Speaker:

Reinhard Illner, University of Victoria

Title:

From Fokker-Planck type kinetic traffic models tostop-and-go waves in
dense traffic

Abstract:

We discuss kinetic models of Fokker-Planck type for multilane traffic
flow and compare them with models of conservation law type from
conceptual and practical points of view. The kinetic models allow
calculations of fundamental diagrams (density-flux diagrams) in
equilibrated traffic and offer in particular an explanation why such
diagrams appear to be multi-valued when lane changing is included. The
modeling suggests that lane-changing is necessary for this phenomenon
to occur, and allow to predict fluxes as functions of density with or
without lane changes.

If, in dense traffic, "diffusive' effects in driver behaviour becomes
small, the Fokker-Planck models degenerate into a Vlasov-type kinetic
equation with spatial nonlocality (nonlocality is a hallmark of all
these models).

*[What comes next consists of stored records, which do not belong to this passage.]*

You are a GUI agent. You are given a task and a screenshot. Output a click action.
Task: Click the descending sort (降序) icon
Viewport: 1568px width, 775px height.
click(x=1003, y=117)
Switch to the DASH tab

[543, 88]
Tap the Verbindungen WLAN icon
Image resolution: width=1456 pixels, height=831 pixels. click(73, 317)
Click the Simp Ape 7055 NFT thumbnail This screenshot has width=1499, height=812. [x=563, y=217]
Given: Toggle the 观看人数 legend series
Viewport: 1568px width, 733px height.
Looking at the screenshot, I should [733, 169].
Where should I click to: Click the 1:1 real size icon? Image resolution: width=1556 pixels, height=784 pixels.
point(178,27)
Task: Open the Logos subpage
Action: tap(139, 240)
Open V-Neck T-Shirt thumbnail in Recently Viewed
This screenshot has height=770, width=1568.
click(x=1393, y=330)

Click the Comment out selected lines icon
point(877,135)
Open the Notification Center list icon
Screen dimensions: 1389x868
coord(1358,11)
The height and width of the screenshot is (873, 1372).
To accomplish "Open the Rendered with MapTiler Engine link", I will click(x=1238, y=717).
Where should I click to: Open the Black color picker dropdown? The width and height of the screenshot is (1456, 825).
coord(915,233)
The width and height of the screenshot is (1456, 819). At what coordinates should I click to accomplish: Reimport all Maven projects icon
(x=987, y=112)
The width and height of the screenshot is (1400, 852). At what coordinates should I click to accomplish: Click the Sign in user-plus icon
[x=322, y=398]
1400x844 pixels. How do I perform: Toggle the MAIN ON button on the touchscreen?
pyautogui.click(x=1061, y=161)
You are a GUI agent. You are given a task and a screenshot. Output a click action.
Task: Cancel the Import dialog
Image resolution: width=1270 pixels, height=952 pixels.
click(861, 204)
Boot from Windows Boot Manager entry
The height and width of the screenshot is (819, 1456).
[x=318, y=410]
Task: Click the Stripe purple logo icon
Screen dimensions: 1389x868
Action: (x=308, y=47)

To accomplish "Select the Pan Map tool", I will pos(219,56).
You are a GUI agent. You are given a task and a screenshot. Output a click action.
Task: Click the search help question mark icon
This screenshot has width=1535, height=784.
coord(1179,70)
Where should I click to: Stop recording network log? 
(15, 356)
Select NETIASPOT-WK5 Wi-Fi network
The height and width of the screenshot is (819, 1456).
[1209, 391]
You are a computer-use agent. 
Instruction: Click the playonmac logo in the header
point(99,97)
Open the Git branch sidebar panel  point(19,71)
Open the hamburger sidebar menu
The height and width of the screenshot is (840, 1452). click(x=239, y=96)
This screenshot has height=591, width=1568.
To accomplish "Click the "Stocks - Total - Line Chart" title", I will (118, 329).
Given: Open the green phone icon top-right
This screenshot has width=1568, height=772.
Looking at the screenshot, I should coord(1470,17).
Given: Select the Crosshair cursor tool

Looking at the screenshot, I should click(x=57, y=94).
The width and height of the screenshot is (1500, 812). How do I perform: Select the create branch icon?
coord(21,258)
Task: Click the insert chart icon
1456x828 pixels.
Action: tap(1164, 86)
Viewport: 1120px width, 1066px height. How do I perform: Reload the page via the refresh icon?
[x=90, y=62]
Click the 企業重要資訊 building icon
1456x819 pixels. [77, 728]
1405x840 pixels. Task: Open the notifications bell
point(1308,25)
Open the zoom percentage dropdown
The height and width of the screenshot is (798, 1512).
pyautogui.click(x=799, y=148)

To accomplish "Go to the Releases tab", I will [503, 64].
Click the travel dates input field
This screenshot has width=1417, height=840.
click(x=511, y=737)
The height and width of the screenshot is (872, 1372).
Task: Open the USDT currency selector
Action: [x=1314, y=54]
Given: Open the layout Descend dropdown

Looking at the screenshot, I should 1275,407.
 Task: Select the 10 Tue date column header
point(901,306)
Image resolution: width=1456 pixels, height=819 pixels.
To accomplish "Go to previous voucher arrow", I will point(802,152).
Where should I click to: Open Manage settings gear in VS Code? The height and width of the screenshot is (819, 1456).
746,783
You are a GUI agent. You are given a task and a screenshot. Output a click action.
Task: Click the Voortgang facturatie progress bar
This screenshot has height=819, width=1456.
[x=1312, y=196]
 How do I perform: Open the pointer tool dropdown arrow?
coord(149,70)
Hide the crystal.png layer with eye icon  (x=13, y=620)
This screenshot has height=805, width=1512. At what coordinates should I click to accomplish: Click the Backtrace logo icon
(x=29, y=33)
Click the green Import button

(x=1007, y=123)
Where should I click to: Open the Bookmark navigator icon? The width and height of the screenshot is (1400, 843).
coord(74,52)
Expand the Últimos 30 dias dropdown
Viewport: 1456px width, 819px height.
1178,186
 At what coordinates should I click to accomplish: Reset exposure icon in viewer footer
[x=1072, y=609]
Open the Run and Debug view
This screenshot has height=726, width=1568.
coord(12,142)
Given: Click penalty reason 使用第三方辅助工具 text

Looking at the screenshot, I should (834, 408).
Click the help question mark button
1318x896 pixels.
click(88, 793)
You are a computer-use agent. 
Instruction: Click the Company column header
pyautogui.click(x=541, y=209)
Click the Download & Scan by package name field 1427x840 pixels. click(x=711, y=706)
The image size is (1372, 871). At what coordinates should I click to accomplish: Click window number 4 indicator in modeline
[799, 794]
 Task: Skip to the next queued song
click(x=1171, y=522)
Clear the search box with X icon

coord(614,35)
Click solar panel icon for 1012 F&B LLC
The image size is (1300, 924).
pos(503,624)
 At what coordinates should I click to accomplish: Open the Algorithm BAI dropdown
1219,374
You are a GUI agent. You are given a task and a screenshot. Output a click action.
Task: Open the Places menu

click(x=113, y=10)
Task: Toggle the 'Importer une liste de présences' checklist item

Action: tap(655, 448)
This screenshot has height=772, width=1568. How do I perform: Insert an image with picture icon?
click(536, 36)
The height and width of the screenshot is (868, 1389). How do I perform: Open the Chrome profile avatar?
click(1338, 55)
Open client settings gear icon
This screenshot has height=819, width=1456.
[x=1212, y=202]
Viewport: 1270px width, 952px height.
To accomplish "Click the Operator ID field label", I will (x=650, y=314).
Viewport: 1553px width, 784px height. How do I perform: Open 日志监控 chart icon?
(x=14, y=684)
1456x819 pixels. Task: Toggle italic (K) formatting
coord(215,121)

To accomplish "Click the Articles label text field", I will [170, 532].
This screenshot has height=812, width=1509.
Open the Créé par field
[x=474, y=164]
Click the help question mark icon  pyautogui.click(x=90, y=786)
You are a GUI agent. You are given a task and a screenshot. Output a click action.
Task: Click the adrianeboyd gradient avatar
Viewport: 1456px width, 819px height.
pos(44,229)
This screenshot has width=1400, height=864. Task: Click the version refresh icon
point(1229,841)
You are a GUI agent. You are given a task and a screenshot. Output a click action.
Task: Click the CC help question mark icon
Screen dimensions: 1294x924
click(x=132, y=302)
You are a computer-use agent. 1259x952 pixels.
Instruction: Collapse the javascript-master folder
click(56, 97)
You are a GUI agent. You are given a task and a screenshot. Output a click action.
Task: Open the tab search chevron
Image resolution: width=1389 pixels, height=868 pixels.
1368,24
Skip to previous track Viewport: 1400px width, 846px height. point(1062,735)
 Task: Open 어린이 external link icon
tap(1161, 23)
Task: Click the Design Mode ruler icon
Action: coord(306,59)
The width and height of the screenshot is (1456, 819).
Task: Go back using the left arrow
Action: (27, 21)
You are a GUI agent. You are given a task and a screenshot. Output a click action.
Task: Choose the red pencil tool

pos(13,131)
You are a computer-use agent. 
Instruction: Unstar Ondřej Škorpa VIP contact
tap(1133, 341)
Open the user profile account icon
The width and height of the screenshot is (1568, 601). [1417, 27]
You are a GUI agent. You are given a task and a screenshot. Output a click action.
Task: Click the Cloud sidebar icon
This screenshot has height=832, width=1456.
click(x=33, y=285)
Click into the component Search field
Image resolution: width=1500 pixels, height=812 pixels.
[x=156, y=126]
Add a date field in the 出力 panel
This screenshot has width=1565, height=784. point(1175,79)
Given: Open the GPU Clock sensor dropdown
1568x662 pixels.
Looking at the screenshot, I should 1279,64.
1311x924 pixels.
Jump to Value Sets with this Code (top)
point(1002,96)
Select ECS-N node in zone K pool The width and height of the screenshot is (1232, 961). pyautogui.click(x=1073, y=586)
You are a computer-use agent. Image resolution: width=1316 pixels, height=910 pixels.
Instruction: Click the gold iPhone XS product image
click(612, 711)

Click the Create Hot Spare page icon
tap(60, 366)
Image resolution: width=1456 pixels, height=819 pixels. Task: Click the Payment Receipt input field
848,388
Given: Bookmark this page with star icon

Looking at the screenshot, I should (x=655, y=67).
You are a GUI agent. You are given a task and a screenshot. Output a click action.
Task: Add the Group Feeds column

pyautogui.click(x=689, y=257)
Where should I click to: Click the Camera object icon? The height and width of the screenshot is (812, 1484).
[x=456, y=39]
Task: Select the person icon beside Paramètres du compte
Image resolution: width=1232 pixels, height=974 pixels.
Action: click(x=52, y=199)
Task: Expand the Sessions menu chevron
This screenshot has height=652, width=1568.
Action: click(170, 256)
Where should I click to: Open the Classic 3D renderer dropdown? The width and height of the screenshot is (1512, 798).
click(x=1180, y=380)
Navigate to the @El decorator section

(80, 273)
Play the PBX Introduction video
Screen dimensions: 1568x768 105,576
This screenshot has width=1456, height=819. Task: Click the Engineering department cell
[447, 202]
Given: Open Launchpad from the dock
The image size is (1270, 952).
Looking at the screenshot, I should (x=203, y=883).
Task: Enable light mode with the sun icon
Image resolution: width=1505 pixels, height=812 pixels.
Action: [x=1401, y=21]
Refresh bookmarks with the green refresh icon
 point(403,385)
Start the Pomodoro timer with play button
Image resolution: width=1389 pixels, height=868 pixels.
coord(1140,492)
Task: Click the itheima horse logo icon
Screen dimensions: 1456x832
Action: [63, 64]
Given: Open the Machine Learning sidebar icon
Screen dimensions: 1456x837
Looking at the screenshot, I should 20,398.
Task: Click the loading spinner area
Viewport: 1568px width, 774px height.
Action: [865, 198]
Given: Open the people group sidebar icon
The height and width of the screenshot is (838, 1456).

An ansatz $f(x,v,t)= \rho(x,t) \delta(v-u(x,t))$ leads
to macroscopic equations for $(\rho,u).$ Eliminating the nonlocality
by Taylor approximations leads to the pressureless gas dynamics
equations at the zeroth order, to PDEs of conservation type (more
precisely, of Hamilton-Jacobi type) like the Aw-Rascle model at the
first order, and to a system of equations of Hamilton-Jacobi equations
with diffusive corrections at second order. This latter case looks
complicated, but a search for traveling wave solutions produces
traveling waves that emulate the phenomenon of stop-and-go wave
formation on freeways. For each wave speed there appears to be a
velocity domain where traveling waves of that speed will not form
because the constant state $(\rho,u)$ is stable.

The latter work is a recent and ongoing collaboration with
M. Herty. The models were inspired by traffic observations made by
B. Kerner on the German autobahn, and our results are consistent with
these observations, at least from a qualitative point of view.